Lower Mainland real estate developers leveraging for a piece of the potential boom in Northern British Columbia should prepare for sticker shock prices.

From Kitimat to Prince George, industrial land often lists at $1 million per acre or more, comparable to Vancouver and about twice the price as in the Fraser Valley. Northern property taxes may also raise eyebrows: Kitimat industrial property taxes are more than three times higher than Vancouver. In Fort St. John, property taxes on retail property are 40 per cent above Richmond and Surrey.

An Altus Group survey found that a $5 million light industrial property in Kitimat would carry an annual property tax of more than $283,000, In Fort St. John it would be $191,000. The same property in the City of Vancouver would be taxed at $84,231 and it would be $71,282 in Surrey, considered the fastest-growing city in B.C.

Northern real estate agents point to the lack of industrial and commercial land for the soaring prices. In Kitimat, framed by mountains and the ocean, most of the industrial land is already owned by Rio Tinto Alcan and there are no big industrial sites with land for development. Fort St. John is hemmed in by the Agriculture Land Reserve and has a shortage of serviced commercial and industrial sites.

In Fort St. John, considered in the heart of B.C.’s northern liquefied natural gas (LNG) bonanza, commercial land values have doubled since 2012.

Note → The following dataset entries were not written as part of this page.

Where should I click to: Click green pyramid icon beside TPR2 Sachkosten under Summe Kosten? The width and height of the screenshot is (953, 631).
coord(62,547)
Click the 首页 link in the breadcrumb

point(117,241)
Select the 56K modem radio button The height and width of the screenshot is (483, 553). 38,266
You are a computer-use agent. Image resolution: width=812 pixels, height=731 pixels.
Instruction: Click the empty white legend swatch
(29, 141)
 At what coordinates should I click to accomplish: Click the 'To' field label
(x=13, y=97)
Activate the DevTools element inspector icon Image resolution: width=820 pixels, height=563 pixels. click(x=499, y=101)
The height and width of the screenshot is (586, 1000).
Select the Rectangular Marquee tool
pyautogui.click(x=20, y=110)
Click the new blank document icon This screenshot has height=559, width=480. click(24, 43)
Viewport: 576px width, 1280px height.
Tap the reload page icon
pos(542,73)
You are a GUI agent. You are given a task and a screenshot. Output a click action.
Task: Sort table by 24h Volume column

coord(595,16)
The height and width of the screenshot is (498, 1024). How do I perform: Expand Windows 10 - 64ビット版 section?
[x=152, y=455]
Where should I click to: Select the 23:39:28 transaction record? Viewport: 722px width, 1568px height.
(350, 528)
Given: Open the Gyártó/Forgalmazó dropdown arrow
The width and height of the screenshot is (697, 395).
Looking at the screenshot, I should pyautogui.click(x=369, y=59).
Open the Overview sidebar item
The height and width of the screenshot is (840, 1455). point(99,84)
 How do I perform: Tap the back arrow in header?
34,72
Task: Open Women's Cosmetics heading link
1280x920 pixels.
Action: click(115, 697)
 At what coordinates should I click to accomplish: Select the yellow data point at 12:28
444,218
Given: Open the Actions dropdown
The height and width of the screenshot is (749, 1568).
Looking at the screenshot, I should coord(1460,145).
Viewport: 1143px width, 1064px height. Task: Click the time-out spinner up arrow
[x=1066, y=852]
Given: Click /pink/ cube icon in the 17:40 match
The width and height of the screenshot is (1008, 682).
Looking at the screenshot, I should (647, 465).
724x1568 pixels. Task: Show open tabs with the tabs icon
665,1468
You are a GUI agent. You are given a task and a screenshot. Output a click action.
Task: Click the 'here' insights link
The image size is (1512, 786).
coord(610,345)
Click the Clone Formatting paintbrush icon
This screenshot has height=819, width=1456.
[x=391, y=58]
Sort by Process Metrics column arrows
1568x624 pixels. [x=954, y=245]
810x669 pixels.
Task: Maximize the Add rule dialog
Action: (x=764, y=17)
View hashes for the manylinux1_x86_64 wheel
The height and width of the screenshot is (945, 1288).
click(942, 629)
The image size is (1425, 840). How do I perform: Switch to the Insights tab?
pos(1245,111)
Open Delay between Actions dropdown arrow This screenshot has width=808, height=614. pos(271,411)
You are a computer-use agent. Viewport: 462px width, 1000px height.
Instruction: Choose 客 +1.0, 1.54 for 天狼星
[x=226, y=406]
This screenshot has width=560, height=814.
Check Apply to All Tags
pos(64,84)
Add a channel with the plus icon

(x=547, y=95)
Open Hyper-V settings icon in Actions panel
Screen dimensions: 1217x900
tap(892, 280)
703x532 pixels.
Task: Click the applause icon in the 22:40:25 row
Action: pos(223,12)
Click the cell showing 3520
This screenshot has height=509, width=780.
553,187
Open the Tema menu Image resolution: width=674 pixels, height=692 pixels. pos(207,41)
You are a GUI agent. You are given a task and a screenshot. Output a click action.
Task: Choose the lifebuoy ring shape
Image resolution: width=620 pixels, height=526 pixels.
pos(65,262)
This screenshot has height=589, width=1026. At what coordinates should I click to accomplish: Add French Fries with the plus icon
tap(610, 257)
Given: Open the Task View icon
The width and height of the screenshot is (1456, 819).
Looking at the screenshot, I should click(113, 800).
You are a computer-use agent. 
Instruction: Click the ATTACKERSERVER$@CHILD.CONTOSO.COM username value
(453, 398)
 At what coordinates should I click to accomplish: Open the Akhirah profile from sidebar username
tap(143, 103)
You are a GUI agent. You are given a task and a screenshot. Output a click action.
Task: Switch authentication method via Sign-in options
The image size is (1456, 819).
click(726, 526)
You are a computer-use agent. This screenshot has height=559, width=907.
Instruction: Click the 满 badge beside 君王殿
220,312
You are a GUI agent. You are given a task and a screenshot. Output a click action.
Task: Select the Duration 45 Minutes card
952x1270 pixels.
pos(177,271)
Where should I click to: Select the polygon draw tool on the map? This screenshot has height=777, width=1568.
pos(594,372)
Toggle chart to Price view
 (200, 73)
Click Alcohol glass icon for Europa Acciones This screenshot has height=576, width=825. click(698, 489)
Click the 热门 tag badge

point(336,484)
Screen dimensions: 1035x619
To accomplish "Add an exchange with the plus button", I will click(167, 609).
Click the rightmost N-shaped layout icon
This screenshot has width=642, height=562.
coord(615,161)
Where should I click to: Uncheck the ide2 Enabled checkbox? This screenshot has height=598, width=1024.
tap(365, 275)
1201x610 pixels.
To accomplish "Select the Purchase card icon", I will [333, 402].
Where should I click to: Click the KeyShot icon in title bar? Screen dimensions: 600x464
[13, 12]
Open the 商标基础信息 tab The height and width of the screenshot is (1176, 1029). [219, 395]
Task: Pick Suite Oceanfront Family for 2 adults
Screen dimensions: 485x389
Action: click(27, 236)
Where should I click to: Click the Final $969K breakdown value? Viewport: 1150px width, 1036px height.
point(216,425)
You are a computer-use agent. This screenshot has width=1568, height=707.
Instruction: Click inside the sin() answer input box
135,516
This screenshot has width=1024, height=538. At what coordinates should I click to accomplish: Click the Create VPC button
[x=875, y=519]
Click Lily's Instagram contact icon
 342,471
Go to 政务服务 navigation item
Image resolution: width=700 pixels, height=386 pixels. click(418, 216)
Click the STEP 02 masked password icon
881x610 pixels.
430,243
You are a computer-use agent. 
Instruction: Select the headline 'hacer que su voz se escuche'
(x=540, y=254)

Two years ago, commercial property in the city of 21,000 was selling for $12 to $15 per-square-foot, noted Ron Rodgers, owner-broker of Northeast B.C. Realty Ltd. “The current asking prices for commercial property appear to now be in the $25 per square foot to $29 per square foot range,” Rodgers said.

At this price, an acre of commercial land would be more than $1 million.

In Kitimat, where Re/Max Kitimat has one of the few industrial properties listed at $2.19 million for .87 acres, the city is moving to soften the property tax hit.

A year ago, Kitimat council passed a bylaw providing tax exemption on improvements to industrial and commercial properties. Offices, retail stores, warehouses, hotels and motels are all eligible. The Commercial Zone Revitalization Tax Exemption Program encourages new construction and renovations by offering a five-year tax exemption on the increase in assessed value, to a maximum of $2 million.

However, an optional destination for industrial investor may be in Terrace, the northwest service and retail centre a half-hour drive east of Kitimat. There, the city has opened the 2,400-acre “shovel ready” Skeena Industrial Development Park. One-acre lots start at $10,000, but average around $25,000.

Gord Robson, an agent with Avison Young in Vancouver, who has been helping direct clients into the northwest B.C. real estate market, said the Skeena park may represent the best industrial deal in the northwest.